Therefore, to ensure that the alignment position of P and T (pointer i) is never reversed without missing any possible matches, the largest t in Set N (P, j) should be selected

That is, when there are multiple right-shift scenarios to be tempted, it is prudent to choose the shortest moving distance

So, if you make

NEXT[J] = max (N (P, J))

P[J] and T[i] mismatch, you can turn p[Next[j]] and t[i] to each other, and starting from this position to continue the next round of alignment

Since the set N (P, J) depends only on the pattern string p and the mismatch position J, and is independent of the text string, as the largest element, Next[j] must also have this property

Therefore, for any mode string P, it is advisable to pre-process all position J to calculate the corresponding next[j] value, and organized into a table for later repeated query

That is, to turn "memory" into "predictive power."

(3) KMP algorithm

Knuth and Pratt Apprentice, and Morris almost simultaneously invented the algorithm

They later co-branded the algorithm and named it with the initials of their surname

Here, it is assumed that the Next table of the pattern string P can be constructed by Build_next ()

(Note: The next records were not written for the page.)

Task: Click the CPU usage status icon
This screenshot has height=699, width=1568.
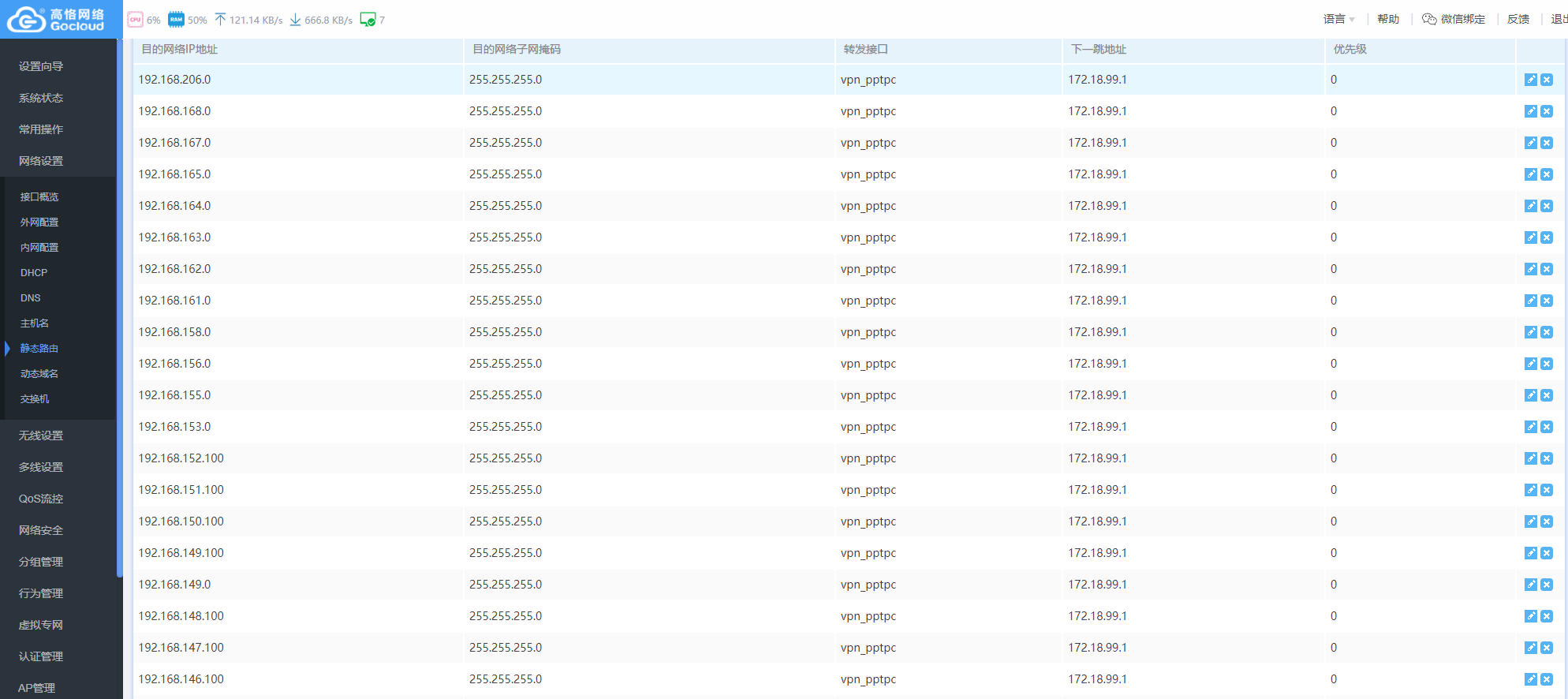Action: 135,20
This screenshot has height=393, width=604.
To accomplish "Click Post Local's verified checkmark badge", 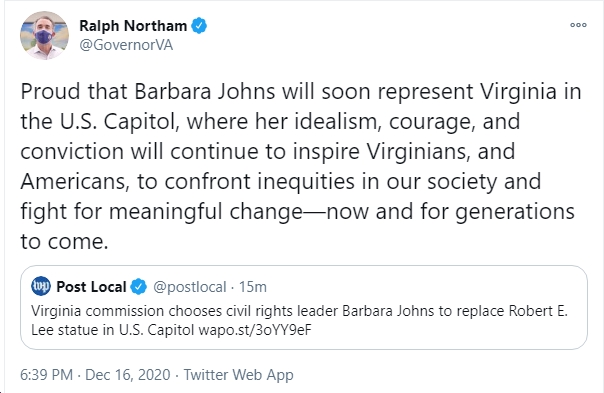I will [139, 287].
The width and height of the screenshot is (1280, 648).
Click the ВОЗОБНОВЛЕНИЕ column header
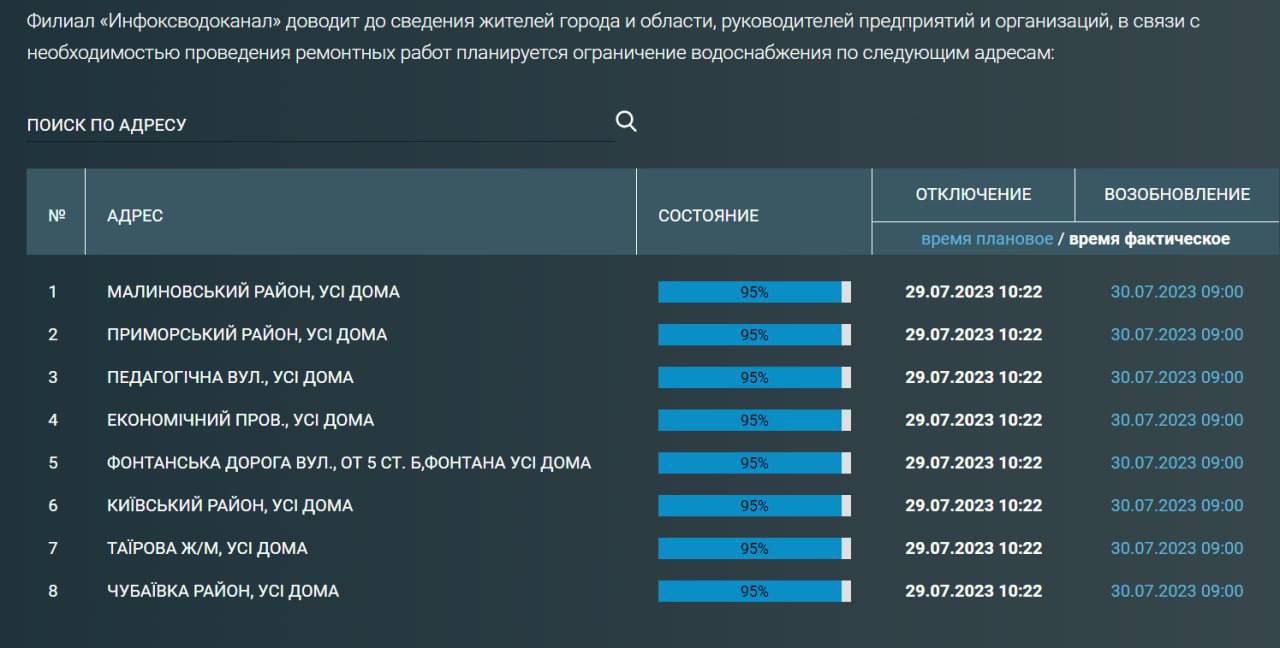click(1177, 195)
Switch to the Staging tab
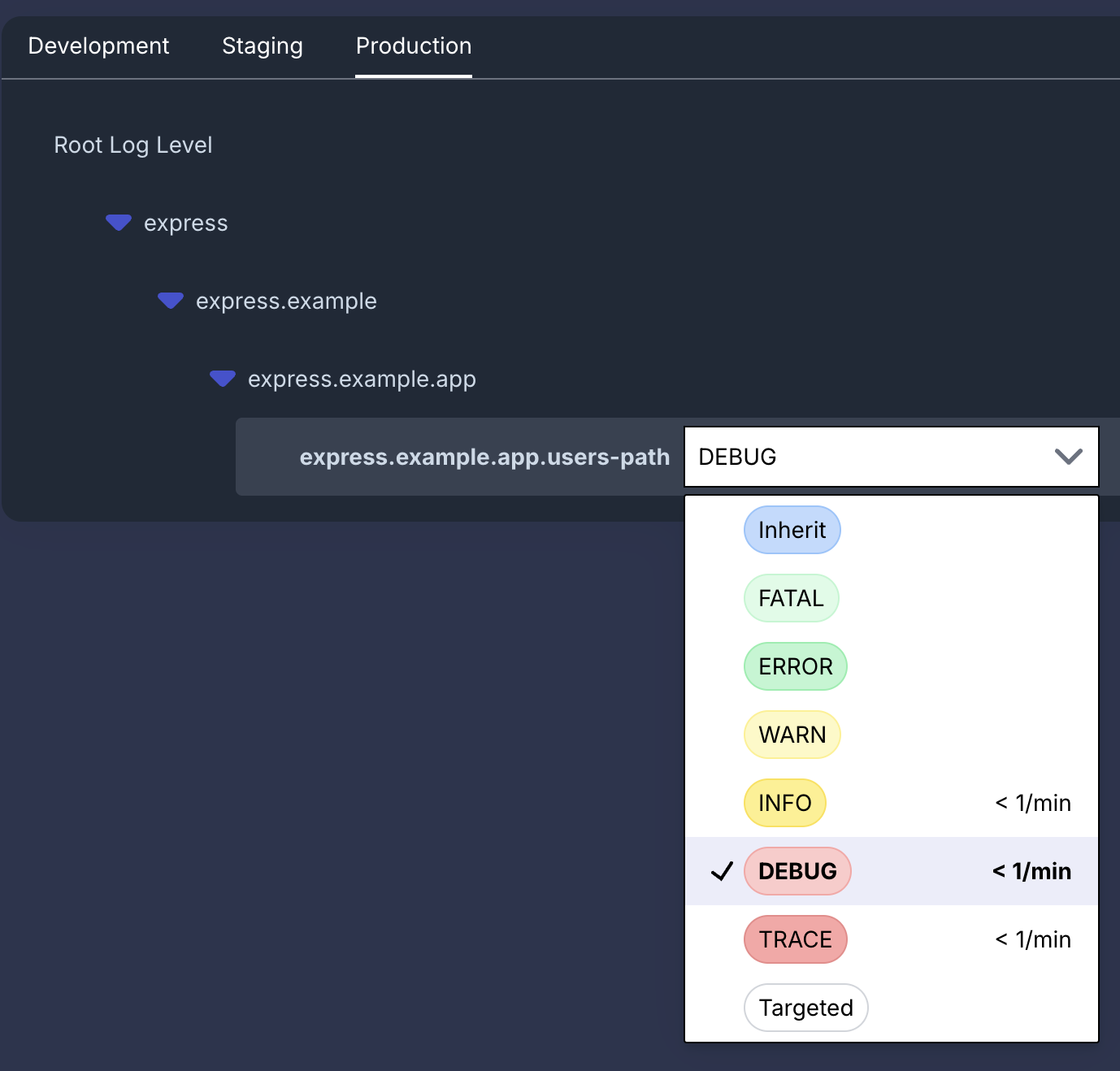Image resolution: width=1120 pixels, height=1071 pixels. [x=263, y=46]
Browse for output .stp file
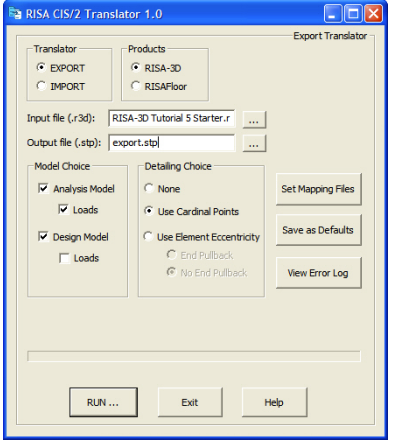Viewport: 394px width, 442px height. coord(254,143)

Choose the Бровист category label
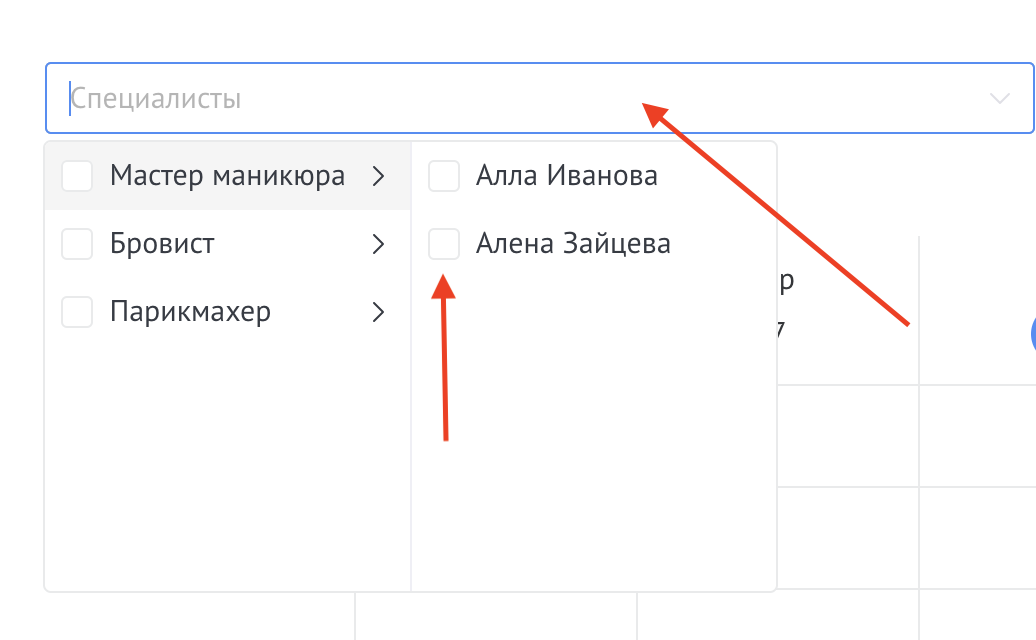[x=162, y=243]
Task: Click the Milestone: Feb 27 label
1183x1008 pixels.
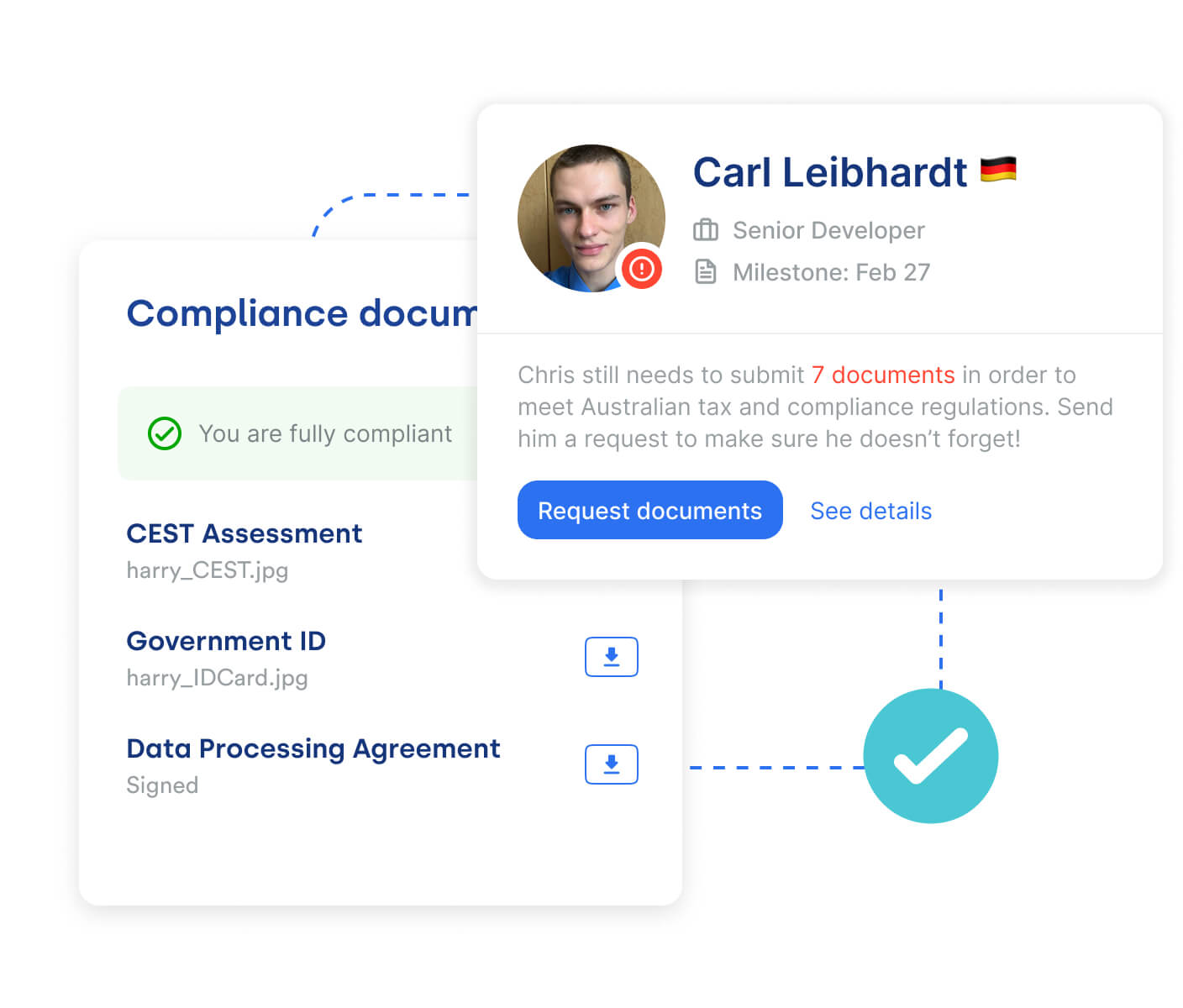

Against the "Brute Force matching algorithm (version 1)", only the other branch of the mismatch is handled differently, which is the essence of the KMP algorithm

BOOL Match (char* P, char *t)//KMP main algorithm (for improved version) {    build_next (p);    int n = strlen (T);  Text string length    int m = strlen (P);  Pattern string length    int i = 0, j = 0;    while (J < m && I < n) {    //from left to right one-by-one characters        if (J < 0 | | T[i] = = P[j]) {     //if matched, or P has moved out of the leftmost (two order of judgement is not exchangeable)            ++i;                Then go to the next character            ++j;        } else {            j = next[j];        The pattern string moves right (note: The text string does not have to be rolled back)}    }    if (I-j < n-m+1) {  //i-j < n-m + 1 o'clock; otherwise mismatch        return true;    }    return false;}

(4) Next[0] = 1

It is not difficult to see, as long as J > 0 must have 0∈n (P, J)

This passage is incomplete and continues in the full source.